THOROUGHBREDS begins with a menacing shot of Amanda (Olivia Cooke) staring into the eyes of a beautiful horse while holding a large knife. In the next scene, Amanda arrives at an impeccable Connecticut mansion, where she waits for Lily (Anya Taylor-Joy) to tutor her. It turns out the two 17-year-old high schoolers used to be good friends but haven't spoken in a while. They quickly get reacquainted. Amanda soon confesses to Lily that she doesn't process emotions like a typical empathetic person. After Lily admits how much she can't stand her new stepfather, Mark (Paul Sparks), Amanda suggests that Lily consider killing him. At first Lily is offended and breaks off contact with Amanda, but after discovering Mark's plans to send her off to a boarding school for troubled girls, Lily enlists Amanda to cook up a murder plan. At first the duo tries to blackmail Tim (the late Anton Yelchin), a petty drug dealer, into a contract killing, but things don't go as planned.

Is it any good?

This compelling indie drama's two lead performances -- with a memorable turn by the late Yelchin -- are outstanding enough to help viewers forgive the film's flaws. If Thoroughbreds is any indication. playwright-turned-feature director Cory Finley, like Martin McDonagh, seems fascinated with violence and morality and the various ways people can hurt one another. The setting of manicured lawns and expansive brick mansions (one which boasts not only marble walls and columns but also a tanning bed) is ideal for a drama about two young women with a whole lot of issues. Finley doesn't judge the girls (he humanizes each of them), but he also doesn't let them off the hook. As Amanda observes to Lily, there's nothing really overtly evil about her stepfather; he's just an "a--hole" she wishes were out of her life. He's a bro-ish jerk who wants to send Lily to the boarding school equivalent of rehab. Sparks, it should be noted, is scarily good as the sort of man who spends more time working on his body than really speaking to his wife or stepdaughter.

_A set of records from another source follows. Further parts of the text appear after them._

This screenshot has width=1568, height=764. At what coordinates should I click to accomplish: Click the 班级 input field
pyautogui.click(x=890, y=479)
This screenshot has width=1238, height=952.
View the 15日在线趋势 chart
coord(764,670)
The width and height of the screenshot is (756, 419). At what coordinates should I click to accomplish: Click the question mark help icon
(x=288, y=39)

Despite the movie's dark proceedings, there's a heavy dose of humor here, mostly courtesy of Yelchin, in what is his final posthumous screen role. As a 25-year-old petty drug dealer who has dreams of one day owning the kinds of homes his young customers live in, Yelchin's Tim has some of the film's more memorable lines. The scene in which Tim discovers that Amanda and Lily are blackmailing him to kill a man just because he's got a conviction on the books and peddles marijuana and club drugs to eager rich teens is notable for how devastated and defeated Yelchin looks. He, like any adult viewer, knows they're right -- pretty, white, rich girls get second chances that he'll never be afforded. The movie's final act isn't quite as riveting as the brilliant setup, but this is a thought-provoking and engrossing crime drama.

Talk to your kids about ...

  • Families can talk about the violence in Thoroughbreds. Does it have consequences? What's the difference between premeditated/planned and spur-of-the-moment violent acts?

  • How does the movie explore socioeconomic status and class? Do you agree with the girls that rich, white young people are nearly unpunishable compared to those who are poor and struggling?

  • Are there any role models in the movie? Why do you think empathy, which both lead characters seem to lack, is an important character strength?